Task to complete: Produce a word-for-word copy of the data below.

Input material:
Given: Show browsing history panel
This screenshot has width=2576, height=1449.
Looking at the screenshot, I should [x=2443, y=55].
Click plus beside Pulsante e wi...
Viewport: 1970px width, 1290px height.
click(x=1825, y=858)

Exercise answer:
Given: Show browsing history panel
This screenshot has width=2576, height=1449.
Looking at the screenshot, I should [x=2443, y=55].
Click plus beside Pulsante e wi...
Viewport: 1970px width, 1290px height.
click(x=1825, y=858)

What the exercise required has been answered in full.